Wait! I know what you’re thinking after reading that title.
“She’s going to tell me Christmas is too commercial. And that I need to remember that Jesus is the reason for the season.”
You obviously don’t know me.
I love Christmas. I love twinkly lights and decorating sugar cookies and candlelight services and presents. I love presents. I’ve already started my Christmas shopping — NOT because I’m organized but just because it’s so much fun!
This Christmas, I’m not going to encourage you to do less. The opposite, in fact. You should make Christmas more! Not more stuff. But more love. More joy. More Jesus.
Which moments during the holidays make you feel happiest? Bring you joy? Help you feel most in line with how Jesus taught us to live and care for one another?
Is it the Christmas cards? Handwrite special notes for people you love (including the child you sponsor)!
The baking? Make a basket of cookies to share with that person in your life who feels alone this year.
The gift giving? Consider giving a gift from Compassion’s Gift Catalog — not only will you honor a loved one, but you’ll also provide a life-changing gift to a child in poverty.
So go forth, and Make Christmas More this year! And let us know how you do it!
Use #MakeItMore on Instagram, Pinterest and Twitter to share your ideas for how you spread the joy of Jesus this Christmas season.
And follow all the inspiration as we post your great ideas and more to our Make It More Pinterest Board. Be sure to tag us and we’ll share your great ideas to inspire others!
4 Comments |Add a comment
Great reminder, Brandy. Jesus came to give “more” not less – more access to God, more hope for life, more opportunities for forgiveness and love. Thank you for this perspective.
Why is it so easy to be generous with my Compassion kids but so hard to do so with my biological kids? Does anyone else feel that way? I am thrilled to be generous with my Compassion kids this Christmas, but feel pained buying my biological kids more stuff (or memberships or ANYTHING that costs money), or answering relatives’ questions on what they “want.” They have everything they want and need and do not truly appreciate that. I certainly don’t just want to dump the materialistic culture on less fortunate kids, but I truly feel joy giving to my Compassion kids or the angel tree kids at church (I LOVE buying toys in that case!). It is so easy to love these kids far away, and it makes me see the flaws so much more readily in my own kids, who cannot understand what it is like to do without. Is this uneasy disconnect something other sponsors feel? My own kids disappoint me more and more these days and I tend to idealize my sponsored kids. They really inspire me. One girl wants to go to heaven someday. I struggle getting my own kids to want to go to church and make them SEE this world is so unequal.
Hi Kay,
See if you can save up to take them on a mission trip to a third-world country; I guarantee you it will change their perspective — I grew up as a missionary kid in a third-world country and I have a totally different perspective than most people here in the States.
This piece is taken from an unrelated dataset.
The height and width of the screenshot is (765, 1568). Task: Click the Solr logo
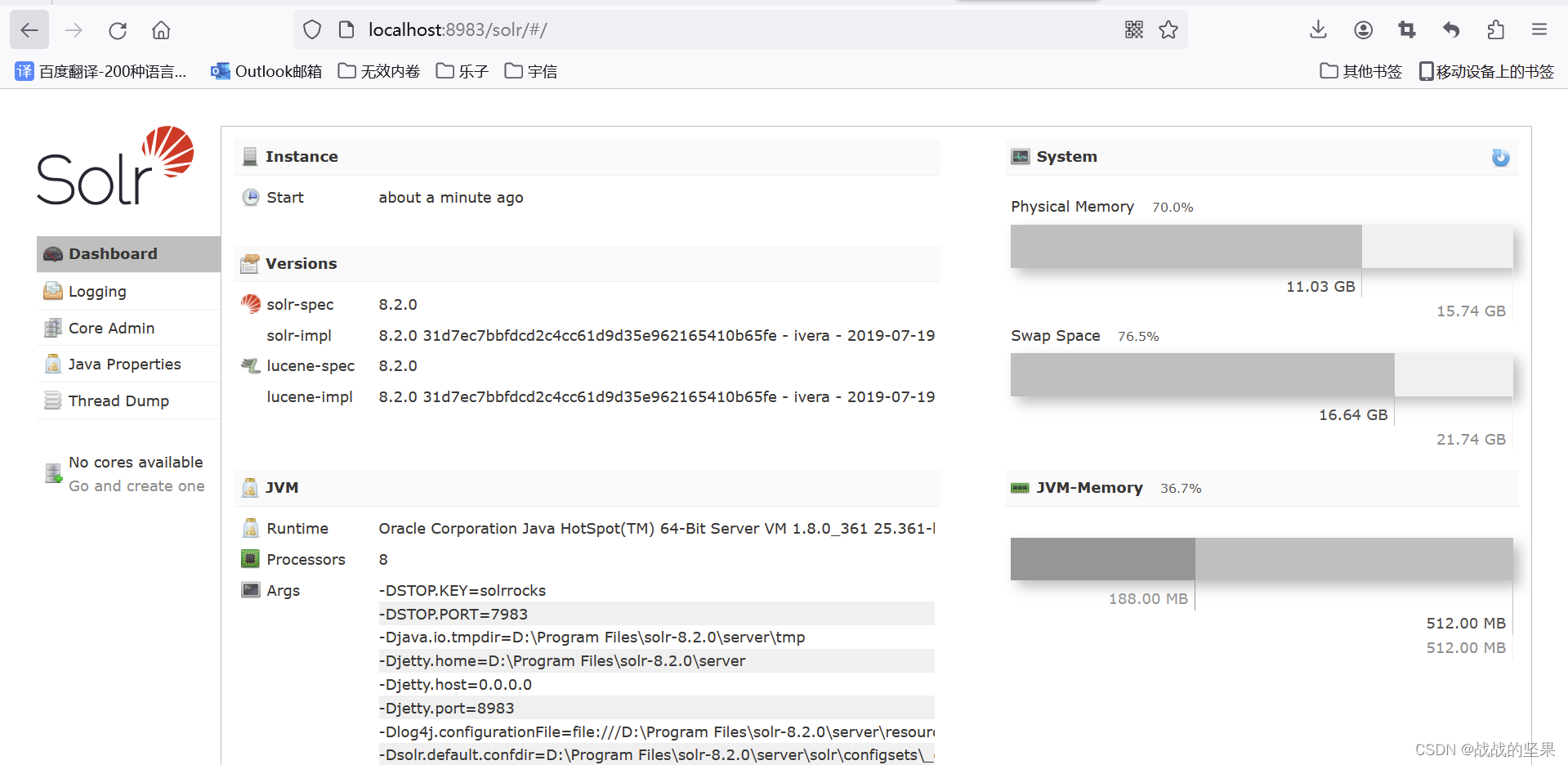coord(114,166)
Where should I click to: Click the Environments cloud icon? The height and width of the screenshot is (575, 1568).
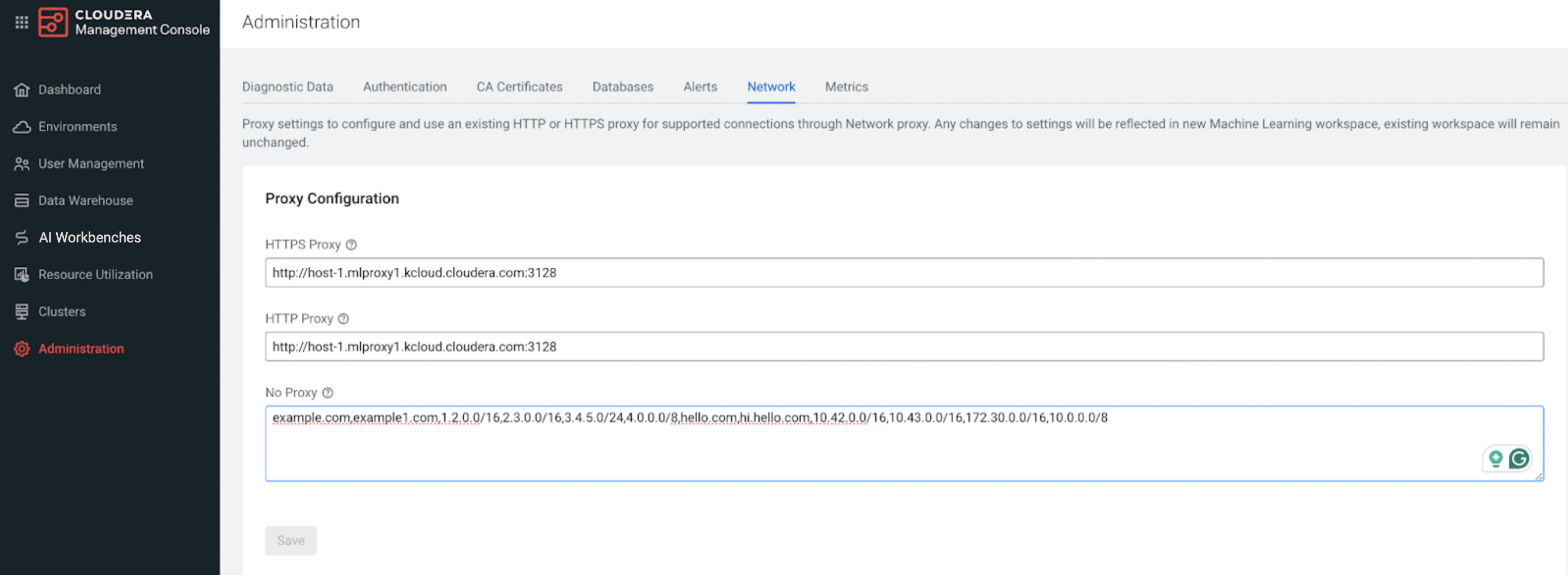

It is really easy to admire and fall in love with Jesus, the Prophets, Apostles or some historical figures we have only learned in history class, watched on TV or read about in books, isn’t it?
You love the children you sponsor like your own flesh and blood, children whom you have never met or held in your arms, whose voice you have never heard (I’m saying all this supposing you have not yet taken any Sponsor Tour conducted by Compassion and if you have, please forgive me).
As servants of God doing His sacred will in such tangible ways, it may be easy for us to romanticize the reality of life that the poor people go through daily and we often tend to consider their lives more “dignified” or “upright” ways of human existence.
You spend your time with your own children 24 hours a day and 7 days a week and I know it could be a little bit intolerable for you to see them grow up “ungrateful” or taking every blessing “for granted”.
Such is also my frustration as well as my indignation as I live here in Japan, a culture of indifference to human pains and complacency that they are utterly intoxicated with their arrogance and self-sufficiency or “presumption”.
I’d like you to know, Kay, that as much as your sponsored children are needy in one way, so are your own children in another. Ours may not be material need, but emotional and spiritual.
As the Christmas season is just around the corner, what your children need may not be another neatly wrapped toy, but a simple message that we become rich by enriching the lives of the less fortunate.
Don’t withhold your love and affection from your own children. They are as needy as your sponsored children.